Hicks’ daughter, Bobbi Mason, said her father died from natural causes at his home. He kept living there even after the foundry closed in 2017. A bronze gallery, art gallery and sculpture garden are still in place at the more than 80-acre property that also once served as an egg ranch.
Mason said her father didn’t want to leave the property after the foundry closed.
“He loved Shidoni more than life,” she said. “Lots of sculptors got their start at Shidoni, thanks to my Dad’s vision. He was one of a kind.”
Among the artists that utilized the facility were Glenna Goodacre, Allan Houser, Craig Lehmann and Bill Barrett, the latter eventually marrying Hicks’ other daughter, Debora.

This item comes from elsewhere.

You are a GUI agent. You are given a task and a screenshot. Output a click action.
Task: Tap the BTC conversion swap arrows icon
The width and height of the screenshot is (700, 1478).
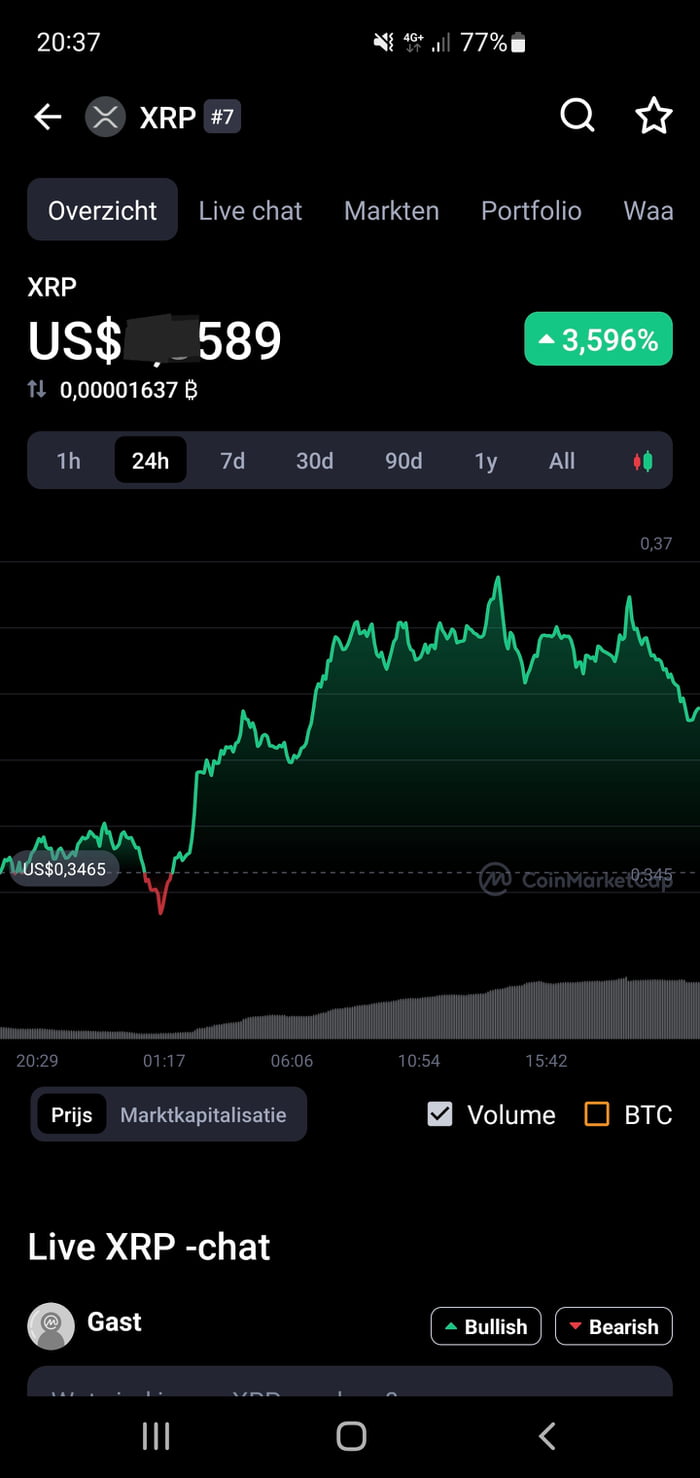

Hicks also had two sons, Kern and Scott. He had eight grandchildren.
Hicks met his wife, Dorothy, in high school in Amarillo.
He dropped out of school and joined the Navy during World War II and also served during the Korean War.
In between wars, he and Dorothy were married in Amarillo. They didn’t move to New Mexico until 1971.
Soon thereafter, Hicks helped start the foundry with Gil Beach. They built a live-work artist community on the property next to the Tesuque River. At one time in the early 1970s, close to 30 artists lived there.
Dorothy Hicks also worked at the site until her death in 2004 at age 76.
Hicks took an interest in sailing, being taught how to sail by his friend Sue Casey, Mason said.
“He loved to sail his sailboat at Heron Lake,” she said.
Hicks and his wife were also active in the Tesuque Volunteer Fire Department.
Mason said the family plans to hold a memorial service at Shidoni on May 12, which would have been her father’s 92nd birthday.